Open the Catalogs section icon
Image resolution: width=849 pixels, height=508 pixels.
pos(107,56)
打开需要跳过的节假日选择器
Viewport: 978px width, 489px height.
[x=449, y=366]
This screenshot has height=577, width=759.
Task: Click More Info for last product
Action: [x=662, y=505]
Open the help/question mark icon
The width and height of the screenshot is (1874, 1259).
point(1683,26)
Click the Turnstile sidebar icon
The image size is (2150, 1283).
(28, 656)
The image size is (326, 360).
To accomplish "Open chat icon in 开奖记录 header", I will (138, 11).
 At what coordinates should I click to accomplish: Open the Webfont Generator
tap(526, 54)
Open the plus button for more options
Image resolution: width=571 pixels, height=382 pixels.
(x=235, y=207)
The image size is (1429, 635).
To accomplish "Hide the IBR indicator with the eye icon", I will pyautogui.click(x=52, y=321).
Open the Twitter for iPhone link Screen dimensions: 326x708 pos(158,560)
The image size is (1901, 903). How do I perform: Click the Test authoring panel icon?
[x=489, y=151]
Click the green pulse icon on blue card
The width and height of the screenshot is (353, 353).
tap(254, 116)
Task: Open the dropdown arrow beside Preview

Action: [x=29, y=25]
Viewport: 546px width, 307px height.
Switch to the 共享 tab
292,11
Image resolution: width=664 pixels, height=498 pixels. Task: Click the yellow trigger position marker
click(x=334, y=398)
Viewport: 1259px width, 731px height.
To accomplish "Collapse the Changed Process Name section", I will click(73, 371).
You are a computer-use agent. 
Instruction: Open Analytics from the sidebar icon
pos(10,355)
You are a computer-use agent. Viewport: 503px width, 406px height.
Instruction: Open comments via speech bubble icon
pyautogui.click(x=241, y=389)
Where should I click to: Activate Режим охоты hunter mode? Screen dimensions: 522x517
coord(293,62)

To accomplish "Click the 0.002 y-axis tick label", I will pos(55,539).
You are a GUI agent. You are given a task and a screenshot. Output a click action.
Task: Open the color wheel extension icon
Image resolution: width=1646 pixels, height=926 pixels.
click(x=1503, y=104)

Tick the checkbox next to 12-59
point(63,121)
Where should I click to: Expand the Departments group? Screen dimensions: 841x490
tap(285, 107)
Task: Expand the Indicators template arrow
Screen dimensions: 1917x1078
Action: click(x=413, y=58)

+===+

Task brief:
Can you return each of the items above word for word?

Reply to the task:
Open the Catalogs section icon
Image resolution: width=849 pixels, height=508 pixels.
pos(107,56)
打开需要跳过的节假日选择器
Viewport: 978px width, 489px height.
[x=449, y=366]
This screenshot has height=577, width=759.
Task: Click More Info for last product
Action: [x=662, y=505]
Open the help/question mark icon
The width and height of the screenshot is (1874, 1259).
point(1683,26)
Click the Turnstile sidebar icon
The image size is (2150, 1283).
(28, 656)
The image size is (326, 360).
To accomplish "Open chat icon in 开奖记录 header", I will (138, 11).
 At what coordinates should I click to accomplish: Open the Webfont Generator
tap(526, 54)
Open the plus button for more options
Image resolution: width=571 pixels, height=382 pixels.
(x=235, y=207)
The image size is (1429, 635).
To accomplish "Hide the IBR indicator with the eye icon", I will pyautogui.click(x=52, y=321).
Open the Twitter for iPhone link Screen dimensions: 326x708 pos(158,560)
The image size is (1901, 903). How do I perform: Click the Test authoring panel icon?
[x=489, y=151]
Click the green pulse icon on blue card
The width and height of the screenshot is (353, 353).
tap(254, 116)
Task: Open the dropdown arrow beside Preview

Action: [x=29, y=25]
Viewport: 546px width, 307px height.
Switch to the 共享 tab
292,11
Image resolution: width=664 pixels, height=498 pixels. Task: Click the yellow trigger position marker
click(x=334, y=398)
Viewport: 1259px width, 731px height.
To accomplish "Collapse the Changed Process Name section", I will click(73, 371).
You are a computer-use agent. 
Instruction: Open Analytics from the sidebar icon
pos(10,355)
You are a computer-use agent. Viewport: 503px width, 406px height.
Instruction: Open comments via speech bubble icon
pyautogui.click(x=241, y=389)
Where should I click to: Activate Режим охоты hunter mode? Screen dimensions: 522x517
coord(293,62)

To accomplish "Click the 0.002 y-axis tick label", I will pos(55,539).
You are a GUI agent. You are given a task and a screenshot. Output a click action.
Task: Open the color wheel extension icon
Image resolution: width=1646 pixels, height=926 pixels.
click(x=1503, y=104)

Tick the checkbox next to 12-59
point(63,121)
Where should I click to: Expand the Departments group? Screen dimensions: 841x490
tap(285, 107)
Task: Expand the Indicators template arrow
Screen dimensions: 1917x1078
Action: click(x=413, y=58)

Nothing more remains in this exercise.